Chief security adviser? He must have used Linux, even briefly, at some time, right? This is a feature that Linux has had since the beginning, in the form of 'su' and 'sudo'. Before you think otherwise, no, Windows Vista was not even the first OS to bring it to the desktop! Here is a screenshot of Ubuntu:

Ubuntu 7.04 Released

I was originally posting a single, long post, of interesting news since I last posted. I decided to split it up though, so here goes...

Well, Ubuntu version 7.04 ('Feisty Fawn') has been released, and I'm running it :) Not too much has changed, except that this time I decided to opt for the standard Ubuntu, and not Xubuntu which I have been running up until now.

There is no particular reason for this. I still love Xubuntu, I'm just going for a change, that's all. Putting up with GNOME, too :) That said, I am not finding resource usage /that/ much higher than Xubuntu. I find that Xubuntu's interface is actually far more intuitive, and far more customisable - perhaps this is from being an ex-Windows user. However the GNOME interface wins in features, and it is well polished.

EDIT: I also forgot to add that the next version has been announced too, and it will be 7.10 'Gutsy Gibbon'!

Dell will offer Ubuntu

Dell are set to offer Ubuntu pre-installed on their consumer PCs. This news comes not long after Michael Dell was discovered to be running Ubuntu 7.04 (which was still a release candidate at the time) on his laptop. This is a huge step forward for Ubuntu, and desktop Linux. Perhaps the age-old argument "Is Linux ready for the desktop?" finally ends here...

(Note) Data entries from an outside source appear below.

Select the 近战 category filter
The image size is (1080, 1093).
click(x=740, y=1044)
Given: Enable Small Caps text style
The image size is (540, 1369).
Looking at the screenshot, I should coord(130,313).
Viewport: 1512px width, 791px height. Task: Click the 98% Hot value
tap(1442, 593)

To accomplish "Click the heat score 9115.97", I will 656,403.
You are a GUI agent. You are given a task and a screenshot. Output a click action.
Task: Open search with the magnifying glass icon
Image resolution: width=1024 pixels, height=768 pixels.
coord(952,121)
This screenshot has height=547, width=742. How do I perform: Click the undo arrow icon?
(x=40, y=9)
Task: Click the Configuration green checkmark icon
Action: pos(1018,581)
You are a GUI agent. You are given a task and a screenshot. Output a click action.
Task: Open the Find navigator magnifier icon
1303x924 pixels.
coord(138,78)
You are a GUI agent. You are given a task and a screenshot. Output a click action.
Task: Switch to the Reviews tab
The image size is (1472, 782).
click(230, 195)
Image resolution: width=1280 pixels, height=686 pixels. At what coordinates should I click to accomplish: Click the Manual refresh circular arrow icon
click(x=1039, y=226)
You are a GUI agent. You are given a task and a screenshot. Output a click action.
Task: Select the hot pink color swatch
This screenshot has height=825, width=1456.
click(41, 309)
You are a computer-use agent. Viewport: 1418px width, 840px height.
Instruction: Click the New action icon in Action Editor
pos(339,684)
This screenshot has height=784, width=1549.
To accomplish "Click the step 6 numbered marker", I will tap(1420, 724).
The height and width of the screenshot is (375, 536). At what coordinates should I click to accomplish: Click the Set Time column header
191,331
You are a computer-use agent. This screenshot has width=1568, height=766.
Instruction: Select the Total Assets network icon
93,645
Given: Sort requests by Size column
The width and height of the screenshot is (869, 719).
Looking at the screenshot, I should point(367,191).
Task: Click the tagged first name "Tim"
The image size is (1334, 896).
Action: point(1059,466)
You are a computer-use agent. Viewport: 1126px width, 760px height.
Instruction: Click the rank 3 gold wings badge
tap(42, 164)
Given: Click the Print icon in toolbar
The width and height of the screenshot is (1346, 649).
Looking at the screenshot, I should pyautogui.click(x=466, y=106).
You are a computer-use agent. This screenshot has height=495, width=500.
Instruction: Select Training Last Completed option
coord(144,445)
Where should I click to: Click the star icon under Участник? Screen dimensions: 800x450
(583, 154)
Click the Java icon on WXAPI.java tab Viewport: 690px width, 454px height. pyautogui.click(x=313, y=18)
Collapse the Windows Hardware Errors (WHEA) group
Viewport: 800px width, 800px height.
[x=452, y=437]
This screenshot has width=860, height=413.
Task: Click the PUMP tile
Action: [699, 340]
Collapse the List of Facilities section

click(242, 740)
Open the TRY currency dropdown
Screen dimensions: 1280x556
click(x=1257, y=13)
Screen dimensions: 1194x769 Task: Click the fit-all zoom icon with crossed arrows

A small, power-efficient, inexpensive computer/device, that runs not only Linux, or even Ubuntu, but... Xubuntu! Linutop has many possibilities, especially with being so portable. Media streaming (if the CPU proves able), it is also a handy as just a portable PC. It has no internal storage, but comes with a 1GB USB key containing the OS and software. It has ethernet, USB and audio ports, and of course connects to an external monitor.